◆ Given passage:
___

PHOENIX - At Valley police departments, the ABC15 Investigators found nearly 3,000 rape kits have never been sent for DNA testing.
Many of the Valley's law enforcement agencies send less than half of the rape kits they collect from victims to be tested for DNA. In the last five years, at least three departments have sent less than 27 percent.
But now, we've discovered that could be just the beginning.
There are hundreds more untested kits waiting at the Valley's crime labs to be tested. And now, the ABC15 Investigators found, a multi-step process for testing DNA evidence at the state's largest crime lab can hold up the processing of a kit for months – and sometimes for good.
A FATHER'S FRUSTRATION
"It's just a sad, troubling situation," said one Valley father. His 16-year-old daughter was raped at a party earlier this year.
He asked that his name not be used in this article to protect his daughter's identity.
"There was drinking involved," he said. "After the party, her friends told her that she was raped." She didn't have any memory of it.
Hysterical, her father said together they contacted the Maricopa County Sheriff's Office. A detective came to their house and took a report, and his daughter submitted to a sexual assault evidence exam, he said.
Detectives collected the rape kit and sent it to the state's Department of Public Safety lab for DNA testing, he said.

___

◆ Dataset records:
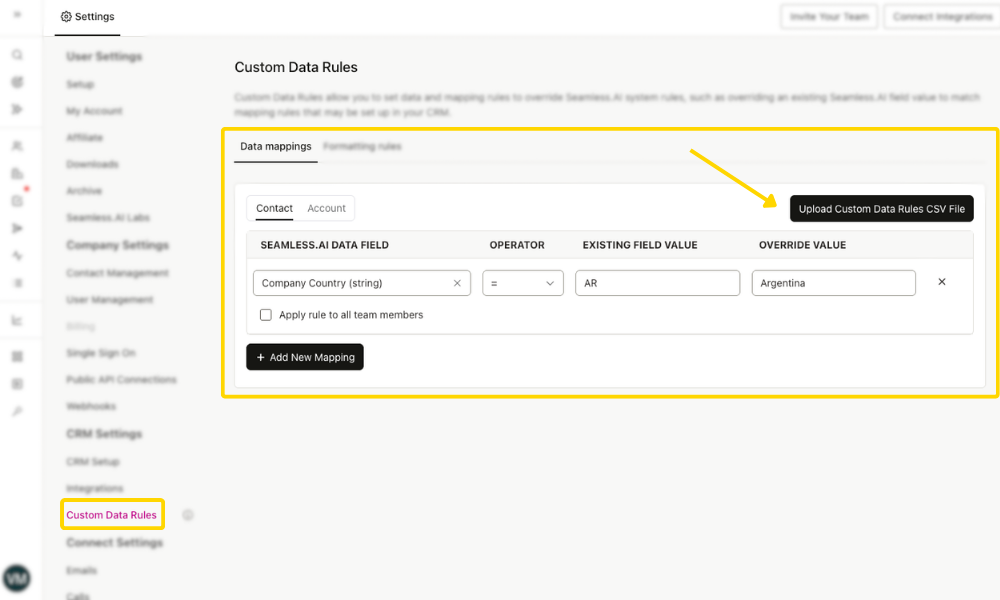Click the help icon beside Custom Data Rules
The width and height of the screenshot is (1000, 600).
[x=188, y=514]
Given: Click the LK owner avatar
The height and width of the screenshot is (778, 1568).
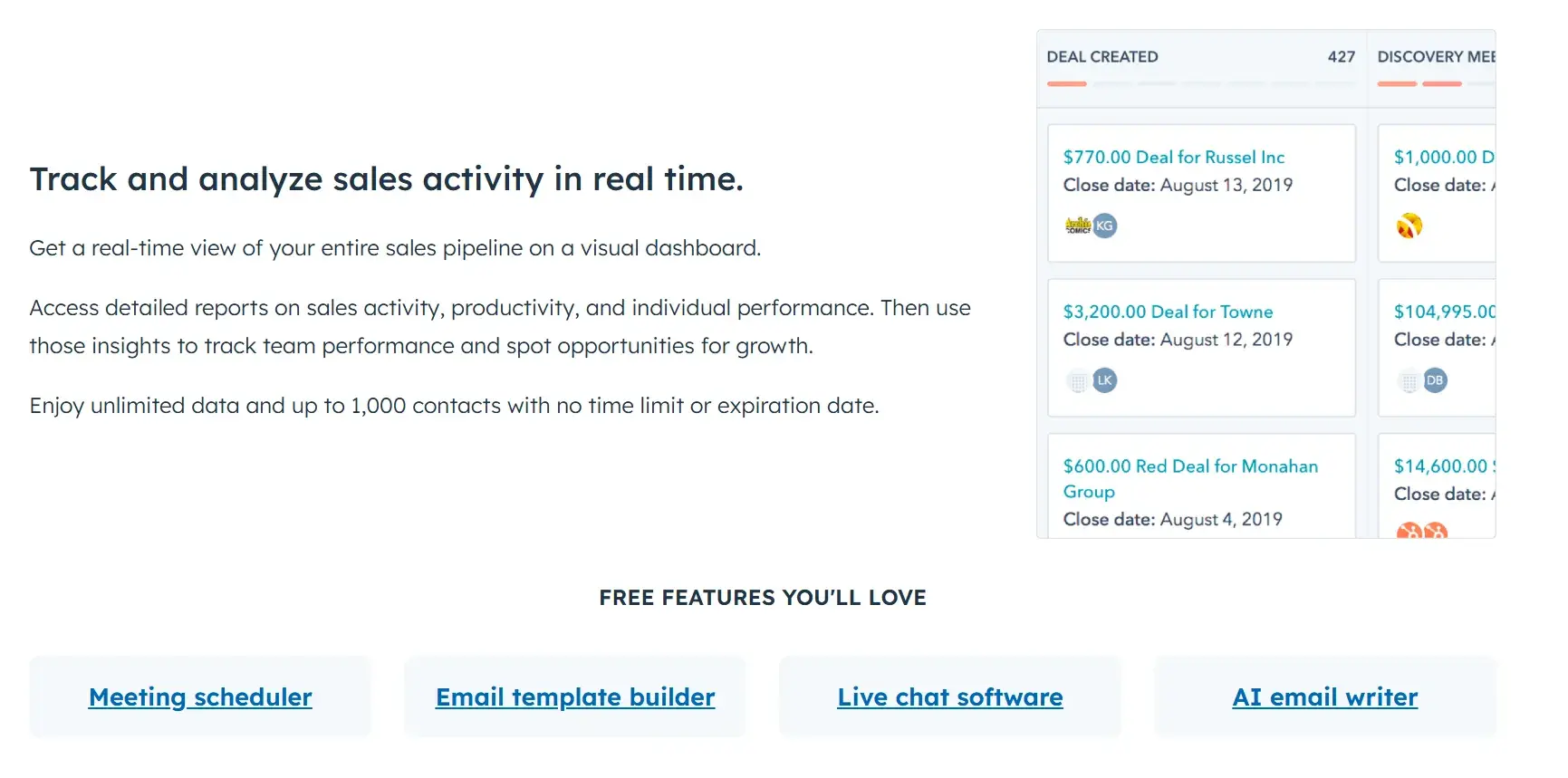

___

◆ Study questions:
1. Please condense the paragraph of the rape kit article that begins "There are hundreds more untested kits" into one shorter sentence that keeps its main facts.
2. Write the next few paragraphs of the rape kit article, picking up right after its last sentence.
These records come from a separate source and are unrelated to the article.

◆ Expected results:
1. Hundreds more kits sit untested at Valley crime labs, and a multi-step DNA testing process at the state's largest crime lab can delay a kit for months or even permanently.

2.
If DNA were extracted from the kit, it would be integral in bringing her attacker to justice, he said. The boy accused of raping her, another high school student, denies the two had sex at all.
There's been one main problem in continuing with this case, though, the father said.
"The delay at the DPS lab has been painful."
A TWO-STEP PROCESS
"When a kit is submitted to a laboratory, that's actually a two-step process," according to Vince Figarelli, the DPS Scientific Analysis Bureau Superintendent, who runs the state's system of crime labs.
The first step, he says, is to check a kit to see if DNA is present. If it is, step two is to test that DNA to identify a suspect.
Just for step one, Figarelli says it takes the lab about 60 to 90 days right now.
But that's not what happened in this father's case.
He says that it took the lab six months just to find out if DNA was present. Now, the detective in his case is telling him that it will take another six months to process the kit for DNA.
"Now it's going to be over a year before we get the complete results back," he said.
WHEN A KIT IS COUNTED AS ‘TESTED'
At the Valley's crime labs, the ABC15 Investigators found there's a backlog of about 197 kits waiting to be tested.
And, as this father found out, "sometimes when the kits are tested, they're not tested completely."
In fact, in the past five years, Valley police reported to us that they tested 2,546 rape kits.
But the ABC15 Investigators discovered many of those kits never actually completed step two, and their DNA is never analyzed.
That's a problem, because we found that most police departments count a kit as tested the moment it's been sent to the crime lab – whether DNA was analyzed or not.
A few years ago, Figarelli did an analysis of all cases with DNA evidence at the crime lab to find out how many of them go on to step two. "I took a look at how many cases actually went on for DNA analysis," he said. "It's about 40 percent of the time."
That 40 percent is for DNA evidence in all cases – including rapes. And, whether a kit's tested for DNA, Figarelli says is out of his hands, and up to police.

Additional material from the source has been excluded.